◆ ACTION ITEM ◆
Could you filter the records below and keep only the lines with the word "node"?

◆ Collected data ◆
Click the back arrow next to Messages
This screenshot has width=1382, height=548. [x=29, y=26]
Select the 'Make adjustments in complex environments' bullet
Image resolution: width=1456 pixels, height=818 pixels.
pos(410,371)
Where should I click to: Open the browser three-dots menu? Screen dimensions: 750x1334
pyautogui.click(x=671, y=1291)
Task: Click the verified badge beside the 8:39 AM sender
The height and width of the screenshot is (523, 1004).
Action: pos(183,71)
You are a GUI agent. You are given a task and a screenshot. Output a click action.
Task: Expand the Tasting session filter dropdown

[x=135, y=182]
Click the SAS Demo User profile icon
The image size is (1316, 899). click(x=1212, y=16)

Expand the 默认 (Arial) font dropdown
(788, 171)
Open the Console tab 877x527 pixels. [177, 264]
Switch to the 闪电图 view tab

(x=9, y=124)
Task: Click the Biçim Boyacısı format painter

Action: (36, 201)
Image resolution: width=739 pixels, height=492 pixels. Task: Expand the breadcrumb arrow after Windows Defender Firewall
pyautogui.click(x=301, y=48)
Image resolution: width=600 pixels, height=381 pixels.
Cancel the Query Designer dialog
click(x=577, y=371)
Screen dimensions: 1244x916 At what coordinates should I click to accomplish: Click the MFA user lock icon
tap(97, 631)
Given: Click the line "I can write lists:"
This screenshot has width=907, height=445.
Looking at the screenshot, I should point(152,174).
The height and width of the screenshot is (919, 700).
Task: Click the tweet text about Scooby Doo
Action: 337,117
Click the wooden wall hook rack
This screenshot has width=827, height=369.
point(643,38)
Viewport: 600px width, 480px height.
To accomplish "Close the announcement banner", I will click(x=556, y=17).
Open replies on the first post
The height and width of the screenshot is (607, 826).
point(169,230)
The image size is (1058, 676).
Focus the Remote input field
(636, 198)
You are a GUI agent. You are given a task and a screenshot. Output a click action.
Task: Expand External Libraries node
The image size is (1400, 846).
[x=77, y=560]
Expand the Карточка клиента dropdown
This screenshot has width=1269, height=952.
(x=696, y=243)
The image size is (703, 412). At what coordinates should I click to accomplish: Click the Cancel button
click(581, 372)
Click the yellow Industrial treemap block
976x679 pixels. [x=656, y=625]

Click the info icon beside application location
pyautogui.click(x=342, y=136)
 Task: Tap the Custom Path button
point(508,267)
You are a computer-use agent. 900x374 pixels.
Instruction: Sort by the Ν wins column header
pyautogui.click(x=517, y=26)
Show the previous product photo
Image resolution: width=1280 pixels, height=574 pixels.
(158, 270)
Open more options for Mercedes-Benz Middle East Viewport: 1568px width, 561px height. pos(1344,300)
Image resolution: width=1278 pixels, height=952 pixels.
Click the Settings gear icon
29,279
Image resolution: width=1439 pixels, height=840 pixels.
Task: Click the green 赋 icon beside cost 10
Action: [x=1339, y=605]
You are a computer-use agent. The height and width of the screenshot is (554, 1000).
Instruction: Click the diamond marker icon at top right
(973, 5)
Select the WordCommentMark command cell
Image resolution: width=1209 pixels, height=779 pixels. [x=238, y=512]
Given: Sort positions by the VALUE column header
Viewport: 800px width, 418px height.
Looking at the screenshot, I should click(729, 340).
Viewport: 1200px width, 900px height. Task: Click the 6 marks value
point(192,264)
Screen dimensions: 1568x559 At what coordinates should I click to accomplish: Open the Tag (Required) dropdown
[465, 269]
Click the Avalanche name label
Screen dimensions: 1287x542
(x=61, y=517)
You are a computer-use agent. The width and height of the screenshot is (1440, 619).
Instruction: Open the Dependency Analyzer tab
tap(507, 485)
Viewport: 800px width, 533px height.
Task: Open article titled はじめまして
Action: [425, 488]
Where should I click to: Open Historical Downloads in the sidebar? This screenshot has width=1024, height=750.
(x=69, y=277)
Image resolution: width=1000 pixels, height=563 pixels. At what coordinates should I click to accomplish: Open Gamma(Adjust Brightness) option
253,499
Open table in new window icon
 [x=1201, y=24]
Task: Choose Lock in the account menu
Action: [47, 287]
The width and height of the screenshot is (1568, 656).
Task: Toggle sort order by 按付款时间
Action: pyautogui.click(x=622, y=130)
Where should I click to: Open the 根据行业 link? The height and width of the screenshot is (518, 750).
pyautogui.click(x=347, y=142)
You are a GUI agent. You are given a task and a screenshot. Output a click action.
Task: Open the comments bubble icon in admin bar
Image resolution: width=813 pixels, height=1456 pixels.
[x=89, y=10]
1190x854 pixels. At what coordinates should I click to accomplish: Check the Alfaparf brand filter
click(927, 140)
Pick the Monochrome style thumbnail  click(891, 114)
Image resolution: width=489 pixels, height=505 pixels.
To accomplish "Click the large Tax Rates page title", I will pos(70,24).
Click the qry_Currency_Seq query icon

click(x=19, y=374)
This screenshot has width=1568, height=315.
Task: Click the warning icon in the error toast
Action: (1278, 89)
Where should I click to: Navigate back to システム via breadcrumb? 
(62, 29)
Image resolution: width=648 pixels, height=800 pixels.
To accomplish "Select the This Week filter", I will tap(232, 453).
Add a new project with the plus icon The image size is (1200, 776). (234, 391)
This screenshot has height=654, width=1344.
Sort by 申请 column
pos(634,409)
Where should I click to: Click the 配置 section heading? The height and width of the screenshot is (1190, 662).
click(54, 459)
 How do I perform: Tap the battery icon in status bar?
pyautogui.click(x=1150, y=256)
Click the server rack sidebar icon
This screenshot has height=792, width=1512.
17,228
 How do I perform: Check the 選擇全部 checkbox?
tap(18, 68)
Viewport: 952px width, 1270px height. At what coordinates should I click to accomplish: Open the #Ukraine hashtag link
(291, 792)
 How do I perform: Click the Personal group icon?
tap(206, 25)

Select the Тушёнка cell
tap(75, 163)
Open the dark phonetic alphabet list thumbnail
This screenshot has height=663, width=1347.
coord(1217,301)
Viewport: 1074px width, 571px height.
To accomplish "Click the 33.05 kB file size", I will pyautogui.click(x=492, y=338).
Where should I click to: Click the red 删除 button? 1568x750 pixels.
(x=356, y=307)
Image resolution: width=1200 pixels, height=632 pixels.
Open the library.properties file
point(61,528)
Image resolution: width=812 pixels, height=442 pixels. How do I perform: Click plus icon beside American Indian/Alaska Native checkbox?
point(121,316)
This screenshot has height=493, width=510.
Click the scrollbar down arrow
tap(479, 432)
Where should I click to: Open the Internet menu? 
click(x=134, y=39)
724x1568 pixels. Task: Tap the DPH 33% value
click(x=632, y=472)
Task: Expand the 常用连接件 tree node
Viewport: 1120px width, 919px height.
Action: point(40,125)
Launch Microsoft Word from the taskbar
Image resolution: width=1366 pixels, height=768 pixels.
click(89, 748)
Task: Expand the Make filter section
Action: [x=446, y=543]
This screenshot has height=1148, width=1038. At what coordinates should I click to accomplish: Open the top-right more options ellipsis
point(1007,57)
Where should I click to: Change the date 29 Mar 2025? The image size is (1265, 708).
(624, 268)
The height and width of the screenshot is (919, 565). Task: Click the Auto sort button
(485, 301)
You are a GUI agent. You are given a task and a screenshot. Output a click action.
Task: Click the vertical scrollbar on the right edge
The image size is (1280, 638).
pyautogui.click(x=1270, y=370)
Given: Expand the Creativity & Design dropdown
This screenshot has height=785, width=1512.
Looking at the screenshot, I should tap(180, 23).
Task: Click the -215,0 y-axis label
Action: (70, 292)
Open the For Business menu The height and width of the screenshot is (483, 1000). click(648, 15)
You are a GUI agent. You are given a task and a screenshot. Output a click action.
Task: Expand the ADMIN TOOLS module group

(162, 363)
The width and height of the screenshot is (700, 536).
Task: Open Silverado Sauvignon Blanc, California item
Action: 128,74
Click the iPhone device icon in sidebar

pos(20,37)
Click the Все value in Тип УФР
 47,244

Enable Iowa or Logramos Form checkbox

◆ EXPECTED OUTPUT ◆
Task: Expand External Libraries node
Task: Expand the 常用连接件 tree node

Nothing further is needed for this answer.